I have a graph, in which i have to draw multiple series (7 to 15). which will have more then 50k points for one series.

the problem is that when i add 100k point to one series, qwt plot get really slow.
Re-sizing and zooming function are practically impossible at 500k points.

is there a way to handle this kind of graphs in qwt??

image is a samal example for the kind of graph with one series,
there have to be line series and point series on top of this.

11379

Thanks

Uwe
19th September 2015, 16:31
is there a way to handle this kind of graphs in qwt??
Yes, but don't expect to find a "make everything fast" flag.

Performance optimization is always a very individual thing and requires to have a certain understanding of what is taking time.
But at least here are some hints, when talking about QwtPlotCurve::Line curves:

When having a zoom level, where you can see all 500k points it is obvious, that you can reduce the number of points ( point weeding ) as many of them
are rounded to the same position on screen. When zooming you can't, but polygon clipping will speed up rendering.

a) Polygon Clipping

This is enabled as default setting for QwtPlotCurve

b) Weeding

For QwtPlotCurve::Lines you could use the Douglas Peucker algorithm ( QwtWeedingCurveFitter ) to reduce the number of points. But this is a heavy algo, that needs to be done outside of the render cycle ( number of curve points != number of points to be painted ). In SVN trunk ( a.k.a Qwt 6.2 ) you find a new flag QwtPlotCurve:: FilterPointsAggressive, that tries to unite lines ( http://zone.ni.com/reference/en-XX/help/371361H-01/lvconcepts/memory_management_for_large_data_sets ). This algo is fast and can be used inside the render cycle ( setting the attribute is all you need to to ).

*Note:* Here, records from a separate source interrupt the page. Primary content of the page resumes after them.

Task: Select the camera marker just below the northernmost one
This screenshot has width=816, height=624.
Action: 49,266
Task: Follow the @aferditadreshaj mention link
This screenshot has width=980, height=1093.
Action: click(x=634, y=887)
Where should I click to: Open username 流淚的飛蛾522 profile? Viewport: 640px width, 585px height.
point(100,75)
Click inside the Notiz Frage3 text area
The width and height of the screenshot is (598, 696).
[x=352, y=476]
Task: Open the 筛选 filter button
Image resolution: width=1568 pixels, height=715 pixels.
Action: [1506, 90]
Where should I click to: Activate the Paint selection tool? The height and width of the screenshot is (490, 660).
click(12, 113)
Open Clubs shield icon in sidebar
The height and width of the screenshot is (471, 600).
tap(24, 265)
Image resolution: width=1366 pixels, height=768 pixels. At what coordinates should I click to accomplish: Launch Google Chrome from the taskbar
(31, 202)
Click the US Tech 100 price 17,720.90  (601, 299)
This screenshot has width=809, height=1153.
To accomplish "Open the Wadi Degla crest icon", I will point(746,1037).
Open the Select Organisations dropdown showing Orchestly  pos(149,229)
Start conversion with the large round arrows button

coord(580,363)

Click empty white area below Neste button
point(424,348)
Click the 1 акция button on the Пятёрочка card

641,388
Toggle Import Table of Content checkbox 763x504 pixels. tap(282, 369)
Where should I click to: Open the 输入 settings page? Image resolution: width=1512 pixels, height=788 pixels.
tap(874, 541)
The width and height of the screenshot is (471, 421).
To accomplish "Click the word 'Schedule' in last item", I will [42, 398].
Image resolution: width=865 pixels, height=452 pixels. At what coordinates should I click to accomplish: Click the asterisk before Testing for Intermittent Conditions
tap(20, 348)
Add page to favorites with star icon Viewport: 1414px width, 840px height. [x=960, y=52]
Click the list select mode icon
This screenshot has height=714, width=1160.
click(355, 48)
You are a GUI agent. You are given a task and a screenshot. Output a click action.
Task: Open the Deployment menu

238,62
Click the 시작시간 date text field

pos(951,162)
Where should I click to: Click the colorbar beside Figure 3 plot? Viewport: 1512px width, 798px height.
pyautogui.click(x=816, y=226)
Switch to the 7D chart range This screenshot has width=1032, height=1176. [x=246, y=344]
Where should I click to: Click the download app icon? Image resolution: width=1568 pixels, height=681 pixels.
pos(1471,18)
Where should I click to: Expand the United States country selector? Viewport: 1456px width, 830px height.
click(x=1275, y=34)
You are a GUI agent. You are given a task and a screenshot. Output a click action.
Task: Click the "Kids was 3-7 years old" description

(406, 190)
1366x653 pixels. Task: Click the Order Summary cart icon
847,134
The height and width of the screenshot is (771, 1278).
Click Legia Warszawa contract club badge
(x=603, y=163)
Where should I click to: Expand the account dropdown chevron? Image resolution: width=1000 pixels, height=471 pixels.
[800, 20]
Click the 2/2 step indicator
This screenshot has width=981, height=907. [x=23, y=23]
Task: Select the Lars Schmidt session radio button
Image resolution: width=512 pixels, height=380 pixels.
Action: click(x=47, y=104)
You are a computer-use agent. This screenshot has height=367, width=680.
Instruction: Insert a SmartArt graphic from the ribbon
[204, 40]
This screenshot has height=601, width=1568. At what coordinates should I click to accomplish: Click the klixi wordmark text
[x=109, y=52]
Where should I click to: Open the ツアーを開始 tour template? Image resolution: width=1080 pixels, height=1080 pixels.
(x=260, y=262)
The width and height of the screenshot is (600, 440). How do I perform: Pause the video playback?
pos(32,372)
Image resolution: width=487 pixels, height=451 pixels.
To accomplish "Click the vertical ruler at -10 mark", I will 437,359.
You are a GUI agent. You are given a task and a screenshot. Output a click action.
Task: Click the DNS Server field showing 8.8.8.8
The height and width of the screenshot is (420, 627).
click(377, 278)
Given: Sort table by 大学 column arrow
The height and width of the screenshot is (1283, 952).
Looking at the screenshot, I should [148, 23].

Another thing you could try is setting the QwtPlotCanvas::OpenGLBuffer flag ( also SVN trunk ). Then the curves will be rendered hardware accelerated to an offscreen buffer - but with having some penalty for copying the buffer into memory afterwards. You could also try one of the native OpenGL based canvases, but the implementation of them is not yet finished.
But the probably easiest way to have hardware acceleration is using Qt4/X11 ( QApplication::setGraphicSystem( "native" ) ) - if this is an option.

Last but not least be careful with some attributes: a pen width > 1 slows down rendering significantly and antialiasing is a no-go, when rendering trillions of lines.